▸ **YOUR GOAL**: Could you please repeat the data below word for word?

^^^^

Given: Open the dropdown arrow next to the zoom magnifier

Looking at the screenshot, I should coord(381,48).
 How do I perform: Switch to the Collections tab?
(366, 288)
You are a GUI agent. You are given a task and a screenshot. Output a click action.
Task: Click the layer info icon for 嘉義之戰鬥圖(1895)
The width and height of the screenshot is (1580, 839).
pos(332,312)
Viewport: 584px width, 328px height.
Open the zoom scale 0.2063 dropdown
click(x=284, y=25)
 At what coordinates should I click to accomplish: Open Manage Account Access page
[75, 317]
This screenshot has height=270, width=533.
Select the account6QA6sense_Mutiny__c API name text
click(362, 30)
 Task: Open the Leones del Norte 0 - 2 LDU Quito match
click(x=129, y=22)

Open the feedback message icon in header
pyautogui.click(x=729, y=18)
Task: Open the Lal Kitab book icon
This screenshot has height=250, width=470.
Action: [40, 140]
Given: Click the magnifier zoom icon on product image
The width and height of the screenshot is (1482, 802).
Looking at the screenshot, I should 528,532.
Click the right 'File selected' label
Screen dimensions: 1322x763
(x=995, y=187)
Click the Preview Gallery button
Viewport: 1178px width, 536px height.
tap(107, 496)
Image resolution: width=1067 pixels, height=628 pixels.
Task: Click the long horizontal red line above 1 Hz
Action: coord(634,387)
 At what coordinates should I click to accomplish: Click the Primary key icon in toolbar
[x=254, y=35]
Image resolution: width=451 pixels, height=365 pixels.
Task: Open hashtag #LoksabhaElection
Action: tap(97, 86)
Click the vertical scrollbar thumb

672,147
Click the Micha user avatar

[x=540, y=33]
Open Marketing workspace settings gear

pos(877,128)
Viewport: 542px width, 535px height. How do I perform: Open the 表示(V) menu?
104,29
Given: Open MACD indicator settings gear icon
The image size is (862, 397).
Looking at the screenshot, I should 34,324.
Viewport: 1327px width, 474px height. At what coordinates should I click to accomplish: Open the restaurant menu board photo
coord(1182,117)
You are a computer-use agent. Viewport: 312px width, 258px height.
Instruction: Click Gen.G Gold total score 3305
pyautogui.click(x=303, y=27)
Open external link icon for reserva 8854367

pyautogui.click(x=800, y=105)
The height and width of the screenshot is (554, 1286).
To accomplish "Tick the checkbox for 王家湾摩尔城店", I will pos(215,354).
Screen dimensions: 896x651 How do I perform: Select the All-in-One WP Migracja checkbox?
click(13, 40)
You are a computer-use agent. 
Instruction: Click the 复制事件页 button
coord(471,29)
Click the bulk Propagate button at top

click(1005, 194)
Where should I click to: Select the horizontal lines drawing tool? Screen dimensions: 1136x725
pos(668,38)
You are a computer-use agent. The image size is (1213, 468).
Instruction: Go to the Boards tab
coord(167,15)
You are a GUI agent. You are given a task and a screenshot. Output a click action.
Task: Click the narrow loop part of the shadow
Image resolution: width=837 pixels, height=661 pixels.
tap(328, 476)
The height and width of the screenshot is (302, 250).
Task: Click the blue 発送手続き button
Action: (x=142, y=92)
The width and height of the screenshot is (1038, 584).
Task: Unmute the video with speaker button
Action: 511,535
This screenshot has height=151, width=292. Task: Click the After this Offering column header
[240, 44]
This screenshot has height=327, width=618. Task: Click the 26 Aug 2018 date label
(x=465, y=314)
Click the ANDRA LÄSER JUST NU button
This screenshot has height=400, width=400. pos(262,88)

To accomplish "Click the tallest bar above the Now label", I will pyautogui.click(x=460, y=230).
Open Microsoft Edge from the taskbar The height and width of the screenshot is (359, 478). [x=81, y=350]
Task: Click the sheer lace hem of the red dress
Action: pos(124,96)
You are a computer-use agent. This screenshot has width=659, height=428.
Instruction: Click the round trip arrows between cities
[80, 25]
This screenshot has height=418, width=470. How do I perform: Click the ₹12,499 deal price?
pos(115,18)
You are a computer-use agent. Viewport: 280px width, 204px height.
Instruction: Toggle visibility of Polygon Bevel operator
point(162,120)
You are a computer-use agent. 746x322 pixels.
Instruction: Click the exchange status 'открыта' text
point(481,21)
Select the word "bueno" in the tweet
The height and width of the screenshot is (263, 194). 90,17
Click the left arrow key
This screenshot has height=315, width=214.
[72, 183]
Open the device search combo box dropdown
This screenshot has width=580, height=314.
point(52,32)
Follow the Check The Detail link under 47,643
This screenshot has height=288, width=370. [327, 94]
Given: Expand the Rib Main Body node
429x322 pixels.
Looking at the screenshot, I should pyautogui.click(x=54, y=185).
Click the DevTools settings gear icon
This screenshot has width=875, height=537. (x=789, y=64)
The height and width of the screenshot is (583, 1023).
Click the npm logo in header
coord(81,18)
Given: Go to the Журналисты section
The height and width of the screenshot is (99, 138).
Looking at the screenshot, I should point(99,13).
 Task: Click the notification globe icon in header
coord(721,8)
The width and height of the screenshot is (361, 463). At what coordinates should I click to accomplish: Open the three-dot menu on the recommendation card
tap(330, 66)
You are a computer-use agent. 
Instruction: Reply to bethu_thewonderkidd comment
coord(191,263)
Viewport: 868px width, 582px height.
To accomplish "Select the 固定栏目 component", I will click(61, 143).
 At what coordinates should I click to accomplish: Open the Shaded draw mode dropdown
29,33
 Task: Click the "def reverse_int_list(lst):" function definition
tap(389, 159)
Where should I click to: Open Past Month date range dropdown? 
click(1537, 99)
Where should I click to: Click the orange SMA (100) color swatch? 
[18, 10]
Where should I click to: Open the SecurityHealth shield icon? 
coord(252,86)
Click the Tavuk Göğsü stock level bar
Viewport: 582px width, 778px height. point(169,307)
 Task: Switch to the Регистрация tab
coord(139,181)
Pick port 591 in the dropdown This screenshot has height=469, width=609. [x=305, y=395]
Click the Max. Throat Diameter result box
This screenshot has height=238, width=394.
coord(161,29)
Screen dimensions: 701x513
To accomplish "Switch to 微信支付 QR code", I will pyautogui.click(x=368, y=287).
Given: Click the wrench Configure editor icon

^^^^

▸ **SOLUTION**:
Given: Open the dropdown arrow next to the zoom magnifier

Looking at the screenshot, I should coord(381,48).
 How do I perform: Switch to the Collections tab?
(366, 288)
You are a GUI agent. You are given a task and a screenshot. Output a click action.
Task: Click the layer info icon for 嘉義之戰鬥圖(1895)
The width and height of the screenshot is (1580, 839).
pos(332,312)
Viewport: 584px width, 328px height.
Open the zoom scale 0.2063 dropdown
click(x=284, y=25)
 At what coordinates should I click to accomplish: Open Manage Account Access page
[75, 317]
This screenshot has height=270, width=533.
Select the account6QA6sense_Mutiny__c API name text
click(362, 30)
 Task: Open the Leones del Norte 0 - 2 LDU Quito match
click(x=129, y=22)

Open the feedback message icon in header
pyautogui.click(x=729, y=18)
Task: Open the Lal Kitab book icon
This screenshot has height=250, width=470.
Action: [40, 140]
Given: Click the magnifier zoom icon on product image
The width and height of the screenshot is (1482, 802).
Looking at the screenshot, I should 528,532.
Click the right 'File selected' label
Screen dimensions: 1322x763
(x=995, y=187)
Click the Preview Gallery button
Viewport: 1178px width, 536px height.
tap(107, 496)
Image resolution: width=1067 pixels, height=628 pixels.
Task: Click the long horizontal red line above 1 Hz
Action: coord(634,387)
 At what coordinates should I click to accomplish: Click the Primary key icon in toolbar
[x=254, y=35]
Image resolution: width=451 pixels, height=365 pixels.
Task: Open hashtag #LoksabhaElection
Action: tap(97, 86)
Click the vertical scrollbar thumb

672,147
Click the Micha user avatar

[x=540, y=33]
Open Marketing workspace settings gear

pos(877,128)
Viewport: 542px width, 535px height. How do I perform: Open the 表示(V) menu?
104,29
Given: Open MACD indicator settings gear icon
The image size is (862, 397).
Looking at the screenshot, I should 34,324.
Viewport: 1327px width, 474px height. At what coordinates should I click to accomplish: Open the restaurant menu board photo
coord(1182,117)
You are a computer-use agent. Viewport: 312px width, 258px height.
Instruction: Click Gen.G Gold total score 3305
pyautogui.click(x=303, y=27)
Open external link icon for reserva 8854367

pyautogui.click(x=800, y=105)
The height and width of the screenshot is (554, 1286).
To accomplish "Tick the checkbox for 王家湾摩尔城店", I will pos(215,354).
Screen dimensions: 896x651 How do I perform: Select the All-in-One WP Migracja checkbox?
click(13, 40)
You are a computer-use agent. 
Instruction: Click the 复制事件页 button
coord(471,29)
Click the bulk Propagate button at top

click(1005, 194)
Where should I click to: Select the horizontal lines drawing tool? Screen dimensions: 1136x725
pos(668,38)
You are a computer-use agent. The image size is (1213, 468).
Instruction: Go to the Boards tab
coord(167,15)
You are a GUI agent. You are given a task and a screenshot. Output a click action.
Task: Click the narrow loop part of the shadow
Image resolution: width=837 pixels, height=661 pixels.
tap(328, 476)
The height and width of the screenshot is (302, 250).
Task: Click the blue 発送手続き button
Action: (x=142, y=92)
The width and height of the screenshot is (1038, 584).
Task: Unmute the video with speaker button
Action: 511,535
This screenshot has height=151, width=292. Task: Click the After this Offering column header
[240, 44]
This screenshot has height=327, width=618. Task: Click the 26 Aug 2018 date label
(x=465, y=314)
Click the ANDRA LÄSER JUST NU button
This screenshot has height=400, width=400. pos(262,88)

To accomplish "Click the tallest bar above the Now label", I will pyautogui.click(x=460, y=230).
Open Microsoft Edge from the taskbar The height and width of the screenshot is (359, 478). [x=81, y=350]
Task: Click the sheer lace hem of the red dress
Action: pos(124,96)
You are a computer-use agent. This screenshot has width=659, height=428.
Instruction: Click the round trip arrows between cities
[80, 25]
This screenshot has height=418, width=470. How do I perform: Click the ₹12,499 deal price?
pos(115,18)
You are a computer-use agent. Viewport: 280px width, 204px height.
Instruction: Toggle visibility of Polygon Bevel operator
point(162,120)
You are a computer-use agent. 746x322 pixels.
Instruction: Click the exchange status 'открыта' text
point(481,21)
Select the word "bueno" in the tweet
The height and width of the screenshot is (263, 194). 90,17
Click the left arrow key
This screenshot has height=315, width=214.
[72, 183]
Open the device search combo box dropdown
This screenshot has width=580, height=314.
point(52,32)
Follow the Check The Detail link under 47,643
This screenshot has height=288, width=370. [327, 94]
Given: Expand the Rib Main Body node
429x322 pixels.
Looking at the screenshot, I should pyautogui.click(x=54, y=185).
Click the DevTools settings gear icon
This screenshot has width=875, height=537. (x=789, y=64)
The height and width of the screenshot is (583, 1023).
Click the npm logo in header
coord(81,18)
Given: Go to the Журналисты section
The height and width of the screenshot is (99, 138).
Looking at the screenshot, I should point(99,13).
 Task: Click the notification globe icon in header
coord(721,8)
The width and height of the screenshot is (361, 463). At what coordinates should I click to accomplish: Open the three-dot menu on the recommendation card
tap(330, 66)
You are a computer-use agent. 
Instruction: Reply to bethu_thewonderkidd comment
coord(191,263)
Viewport: 868px width, 582px height.
To accomplish "Select the 固定栏目 component", I will click(61, 143).
 At what coordinates should I click to accomplish: Open the Shaded draw mode dropdown
29,33
 Task: Click the "def reverse_int_list(lst):" function definition
tap(389, 159)
Where should I click to: Open Past Month date range dropdown? 
click(1537, 99)
Where should I click to: Click the orange SMA (100) color swatch? 
[18, 10]
Where should I click to: Open the SecurityHealth shield icon? 
coord(252,86)
Click the Tavuk Göğsü stock level bar
Viewport: 582px width, 778px height. point(169,307)
 Task: Switch to the Регистрация tab
coord(139,181)
Pick port 591 in the dropdown This screenshot has height=469, width=609. [x=305, y=395]
Click the Max. Throat Diameter result box
This screenshot has height=238, width=394.
coord(161,29)
Screen dimensions: 701x513
To accomplish "Switch to 微信支付 QR code", I will pyautogui.click(x=368, y=287).
Given: Click the wrench Configure editor icon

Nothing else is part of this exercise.